*Task brief:* Among the lines below, take the one holding "You are a computer-use agent. Viewport: 1999px", the one holding "Open Firefox from", and all lines between them. Set them down exactly.

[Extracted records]
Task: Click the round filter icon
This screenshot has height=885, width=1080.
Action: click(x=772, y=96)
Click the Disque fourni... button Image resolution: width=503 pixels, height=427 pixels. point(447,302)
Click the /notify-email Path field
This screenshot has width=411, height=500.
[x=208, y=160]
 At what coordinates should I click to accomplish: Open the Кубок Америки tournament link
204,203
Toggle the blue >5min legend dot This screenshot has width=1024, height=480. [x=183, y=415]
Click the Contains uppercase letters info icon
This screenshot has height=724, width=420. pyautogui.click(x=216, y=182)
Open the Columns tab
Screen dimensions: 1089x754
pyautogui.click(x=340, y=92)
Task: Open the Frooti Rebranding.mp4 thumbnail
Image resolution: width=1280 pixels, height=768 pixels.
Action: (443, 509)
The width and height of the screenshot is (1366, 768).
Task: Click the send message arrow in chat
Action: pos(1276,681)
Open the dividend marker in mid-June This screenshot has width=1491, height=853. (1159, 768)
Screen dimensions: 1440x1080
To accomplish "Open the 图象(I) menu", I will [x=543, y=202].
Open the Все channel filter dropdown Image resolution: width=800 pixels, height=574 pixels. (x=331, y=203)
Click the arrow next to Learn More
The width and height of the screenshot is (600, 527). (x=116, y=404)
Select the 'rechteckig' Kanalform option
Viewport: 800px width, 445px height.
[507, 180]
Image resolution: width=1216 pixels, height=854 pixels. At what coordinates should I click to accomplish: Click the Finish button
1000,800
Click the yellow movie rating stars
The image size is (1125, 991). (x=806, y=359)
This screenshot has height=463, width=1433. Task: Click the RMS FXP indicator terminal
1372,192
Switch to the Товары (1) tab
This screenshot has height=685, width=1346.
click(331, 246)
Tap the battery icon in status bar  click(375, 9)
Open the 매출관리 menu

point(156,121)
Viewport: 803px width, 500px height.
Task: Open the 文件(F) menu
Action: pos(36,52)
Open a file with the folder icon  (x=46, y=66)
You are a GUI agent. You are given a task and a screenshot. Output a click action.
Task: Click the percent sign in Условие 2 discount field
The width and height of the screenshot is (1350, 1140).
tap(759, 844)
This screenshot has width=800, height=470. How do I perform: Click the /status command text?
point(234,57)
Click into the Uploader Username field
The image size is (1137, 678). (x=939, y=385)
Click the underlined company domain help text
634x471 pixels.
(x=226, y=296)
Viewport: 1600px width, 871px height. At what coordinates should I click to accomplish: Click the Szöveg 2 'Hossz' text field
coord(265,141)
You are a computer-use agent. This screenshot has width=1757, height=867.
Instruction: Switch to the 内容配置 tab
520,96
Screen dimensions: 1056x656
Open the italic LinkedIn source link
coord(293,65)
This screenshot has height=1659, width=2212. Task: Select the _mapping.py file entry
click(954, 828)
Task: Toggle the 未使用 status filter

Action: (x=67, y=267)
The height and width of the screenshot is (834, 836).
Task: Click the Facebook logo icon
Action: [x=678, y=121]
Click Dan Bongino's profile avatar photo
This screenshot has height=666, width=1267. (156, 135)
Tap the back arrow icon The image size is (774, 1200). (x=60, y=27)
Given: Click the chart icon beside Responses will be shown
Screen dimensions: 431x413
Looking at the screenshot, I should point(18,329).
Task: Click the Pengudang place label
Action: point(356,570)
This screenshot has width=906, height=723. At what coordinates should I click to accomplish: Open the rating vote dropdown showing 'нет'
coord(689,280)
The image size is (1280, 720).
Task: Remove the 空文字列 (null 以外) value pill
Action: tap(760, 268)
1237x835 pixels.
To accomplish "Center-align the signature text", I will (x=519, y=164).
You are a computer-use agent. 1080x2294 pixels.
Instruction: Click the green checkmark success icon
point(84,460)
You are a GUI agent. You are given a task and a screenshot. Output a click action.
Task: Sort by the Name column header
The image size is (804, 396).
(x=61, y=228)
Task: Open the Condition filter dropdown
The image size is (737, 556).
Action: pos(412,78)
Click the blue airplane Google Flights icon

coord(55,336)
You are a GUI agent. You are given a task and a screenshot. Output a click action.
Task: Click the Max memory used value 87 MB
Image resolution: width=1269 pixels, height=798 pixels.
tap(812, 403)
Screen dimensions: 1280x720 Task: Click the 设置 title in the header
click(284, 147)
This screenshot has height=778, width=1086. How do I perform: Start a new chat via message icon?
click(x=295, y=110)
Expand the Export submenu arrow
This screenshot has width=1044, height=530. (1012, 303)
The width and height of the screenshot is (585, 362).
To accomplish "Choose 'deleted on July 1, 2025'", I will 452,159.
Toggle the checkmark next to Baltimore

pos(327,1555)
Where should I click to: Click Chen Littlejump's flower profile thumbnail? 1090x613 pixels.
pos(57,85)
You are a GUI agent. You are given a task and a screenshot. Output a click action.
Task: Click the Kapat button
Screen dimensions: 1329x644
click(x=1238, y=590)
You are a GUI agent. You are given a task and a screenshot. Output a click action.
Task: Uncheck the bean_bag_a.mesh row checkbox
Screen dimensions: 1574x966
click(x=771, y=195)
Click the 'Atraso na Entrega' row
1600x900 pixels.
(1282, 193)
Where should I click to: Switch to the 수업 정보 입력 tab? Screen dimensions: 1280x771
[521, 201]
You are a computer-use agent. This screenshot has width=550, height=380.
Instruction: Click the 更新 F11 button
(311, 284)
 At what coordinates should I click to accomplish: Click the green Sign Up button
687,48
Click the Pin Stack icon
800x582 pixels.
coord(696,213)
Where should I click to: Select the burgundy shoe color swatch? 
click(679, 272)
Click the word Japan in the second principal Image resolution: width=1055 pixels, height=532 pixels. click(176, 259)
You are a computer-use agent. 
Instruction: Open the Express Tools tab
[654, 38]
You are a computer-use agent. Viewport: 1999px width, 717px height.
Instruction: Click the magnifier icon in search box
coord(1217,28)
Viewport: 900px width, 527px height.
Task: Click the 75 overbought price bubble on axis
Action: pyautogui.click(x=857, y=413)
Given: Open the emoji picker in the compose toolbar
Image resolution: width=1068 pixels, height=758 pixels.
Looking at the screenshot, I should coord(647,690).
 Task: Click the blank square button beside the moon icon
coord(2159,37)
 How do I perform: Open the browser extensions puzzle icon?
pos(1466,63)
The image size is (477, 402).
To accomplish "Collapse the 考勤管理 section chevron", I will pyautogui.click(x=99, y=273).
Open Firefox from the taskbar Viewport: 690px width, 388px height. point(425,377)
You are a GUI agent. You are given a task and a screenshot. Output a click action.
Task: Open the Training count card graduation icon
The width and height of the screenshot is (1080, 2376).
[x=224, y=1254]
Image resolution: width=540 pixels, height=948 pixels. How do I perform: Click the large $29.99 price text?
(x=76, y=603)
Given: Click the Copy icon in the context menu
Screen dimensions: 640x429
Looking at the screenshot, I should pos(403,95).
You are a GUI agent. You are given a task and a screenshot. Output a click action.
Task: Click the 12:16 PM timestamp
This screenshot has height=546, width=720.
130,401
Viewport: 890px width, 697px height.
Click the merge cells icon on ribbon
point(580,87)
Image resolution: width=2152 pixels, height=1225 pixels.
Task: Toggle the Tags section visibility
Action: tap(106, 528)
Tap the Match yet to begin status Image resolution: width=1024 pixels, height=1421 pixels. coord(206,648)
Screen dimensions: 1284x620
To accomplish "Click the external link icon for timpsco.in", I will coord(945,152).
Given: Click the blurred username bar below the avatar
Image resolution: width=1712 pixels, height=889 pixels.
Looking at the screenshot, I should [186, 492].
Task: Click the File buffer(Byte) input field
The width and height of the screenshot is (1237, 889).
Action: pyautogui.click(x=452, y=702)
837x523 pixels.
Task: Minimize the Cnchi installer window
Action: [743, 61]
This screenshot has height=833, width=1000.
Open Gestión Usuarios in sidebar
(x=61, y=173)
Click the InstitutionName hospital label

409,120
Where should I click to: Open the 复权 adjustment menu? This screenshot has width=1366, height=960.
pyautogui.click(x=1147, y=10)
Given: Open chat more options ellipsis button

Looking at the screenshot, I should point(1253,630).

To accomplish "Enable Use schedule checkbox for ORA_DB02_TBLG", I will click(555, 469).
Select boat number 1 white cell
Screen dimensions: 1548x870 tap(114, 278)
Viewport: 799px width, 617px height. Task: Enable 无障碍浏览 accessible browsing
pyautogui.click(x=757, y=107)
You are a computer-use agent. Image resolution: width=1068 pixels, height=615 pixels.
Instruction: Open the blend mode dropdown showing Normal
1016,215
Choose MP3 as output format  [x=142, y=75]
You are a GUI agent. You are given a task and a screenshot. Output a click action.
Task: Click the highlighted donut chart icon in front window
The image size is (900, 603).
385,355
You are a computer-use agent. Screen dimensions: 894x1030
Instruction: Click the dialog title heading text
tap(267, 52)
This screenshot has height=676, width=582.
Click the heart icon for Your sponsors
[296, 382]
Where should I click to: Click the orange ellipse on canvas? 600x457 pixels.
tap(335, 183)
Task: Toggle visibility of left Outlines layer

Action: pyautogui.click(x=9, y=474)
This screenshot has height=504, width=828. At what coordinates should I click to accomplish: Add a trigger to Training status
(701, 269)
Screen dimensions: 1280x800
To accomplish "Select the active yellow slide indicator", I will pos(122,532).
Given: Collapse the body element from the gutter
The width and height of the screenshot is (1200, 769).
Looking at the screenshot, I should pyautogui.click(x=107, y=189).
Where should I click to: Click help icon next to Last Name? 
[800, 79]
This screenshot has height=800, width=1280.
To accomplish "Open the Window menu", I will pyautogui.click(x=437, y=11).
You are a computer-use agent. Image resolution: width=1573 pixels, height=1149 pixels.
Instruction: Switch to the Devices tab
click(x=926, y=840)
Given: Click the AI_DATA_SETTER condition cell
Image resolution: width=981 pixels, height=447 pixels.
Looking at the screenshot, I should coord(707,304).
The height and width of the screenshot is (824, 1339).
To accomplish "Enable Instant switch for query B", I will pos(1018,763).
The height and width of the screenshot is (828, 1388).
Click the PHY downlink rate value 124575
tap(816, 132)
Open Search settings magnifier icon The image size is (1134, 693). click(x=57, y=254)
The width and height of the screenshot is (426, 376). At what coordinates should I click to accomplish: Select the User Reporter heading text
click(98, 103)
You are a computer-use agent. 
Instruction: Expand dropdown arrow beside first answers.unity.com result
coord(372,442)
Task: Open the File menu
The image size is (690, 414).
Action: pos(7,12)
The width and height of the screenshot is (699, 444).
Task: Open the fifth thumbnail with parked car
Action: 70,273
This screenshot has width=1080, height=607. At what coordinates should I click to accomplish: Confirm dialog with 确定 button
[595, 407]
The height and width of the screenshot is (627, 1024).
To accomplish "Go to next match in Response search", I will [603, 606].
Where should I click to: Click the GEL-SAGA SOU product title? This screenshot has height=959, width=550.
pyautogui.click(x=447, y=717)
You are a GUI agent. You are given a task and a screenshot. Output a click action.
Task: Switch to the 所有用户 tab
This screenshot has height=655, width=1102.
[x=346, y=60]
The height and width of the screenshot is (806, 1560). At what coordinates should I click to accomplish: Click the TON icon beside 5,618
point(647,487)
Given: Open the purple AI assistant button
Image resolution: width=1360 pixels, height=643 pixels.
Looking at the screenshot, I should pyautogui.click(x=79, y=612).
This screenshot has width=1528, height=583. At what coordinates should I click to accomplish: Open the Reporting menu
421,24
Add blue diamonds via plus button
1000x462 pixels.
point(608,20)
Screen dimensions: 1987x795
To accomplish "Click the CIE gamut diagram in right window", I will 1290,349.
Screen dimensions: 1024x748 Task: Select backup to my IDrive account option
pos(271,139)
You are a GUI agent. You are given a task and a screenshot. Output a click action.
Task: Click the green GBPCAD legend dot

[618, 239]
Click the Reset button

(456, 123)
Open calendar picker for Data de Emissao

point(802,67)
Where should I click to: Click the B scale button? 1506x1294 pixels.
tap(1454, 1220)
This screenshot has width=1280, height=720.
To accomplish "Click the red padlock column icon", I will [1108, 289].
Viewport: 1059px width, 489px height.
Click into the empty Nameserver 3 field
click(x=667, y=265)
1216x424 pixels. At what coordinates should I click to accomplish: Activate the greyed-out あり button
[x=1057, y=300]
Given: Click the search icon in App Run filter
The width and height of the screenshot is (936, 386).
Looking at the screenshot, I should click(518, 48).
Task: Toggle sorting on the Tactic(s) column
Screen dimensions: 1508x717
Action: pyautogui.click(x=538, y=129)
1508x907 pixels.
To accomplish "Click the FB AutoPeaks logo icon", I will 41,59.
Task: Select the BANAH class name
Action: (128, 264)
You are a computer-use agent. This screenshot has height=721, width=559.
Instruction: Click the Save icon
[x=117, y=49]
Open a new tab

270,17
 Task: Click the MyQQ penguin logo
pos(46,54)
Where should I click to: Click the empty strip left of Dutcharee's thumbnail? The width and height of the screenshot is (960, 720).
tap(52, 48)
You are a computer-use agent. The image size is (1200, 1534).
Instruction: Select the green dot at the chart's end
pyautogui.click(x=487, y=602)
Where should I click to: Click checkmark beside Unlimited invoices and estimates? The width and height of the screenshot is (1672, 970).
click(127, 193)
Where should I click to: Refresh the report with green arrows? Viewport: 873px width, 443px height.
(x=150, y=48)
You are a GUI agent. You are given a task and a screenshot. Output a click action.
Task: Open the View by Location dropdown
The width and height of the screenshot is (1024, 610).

*Answer box:*
You are a computer-use agent. Viewport: 1999px width, 717px height.
Instruction: Click the magnifier icon in search box
coord(1217,28)
Viewport: 900px width, 527px height.
Task: Click the 75 overbought price bubble on axis
Action: pyautogui.click(x=857, y=413)
Given: Open the emoji picker in the compose toolbar
Image resolution: width=1068 pixels, height=758 pixels.
Looking at the screenshot, I should coord(647,690).
 Task: Click the blank square button beside the moon icon
coord(2159,37)
 How do I perform: Open the browser extensions puzzle icon?
pos(1466,63)
The image size is (477, 402).
To accomplish "Collapse the 考勤管理 section chevron", I will pyautogui.click(x=99, y=273).
Open Firefox from the taskbar Viewport: 690px width, 388px height. point(425,377)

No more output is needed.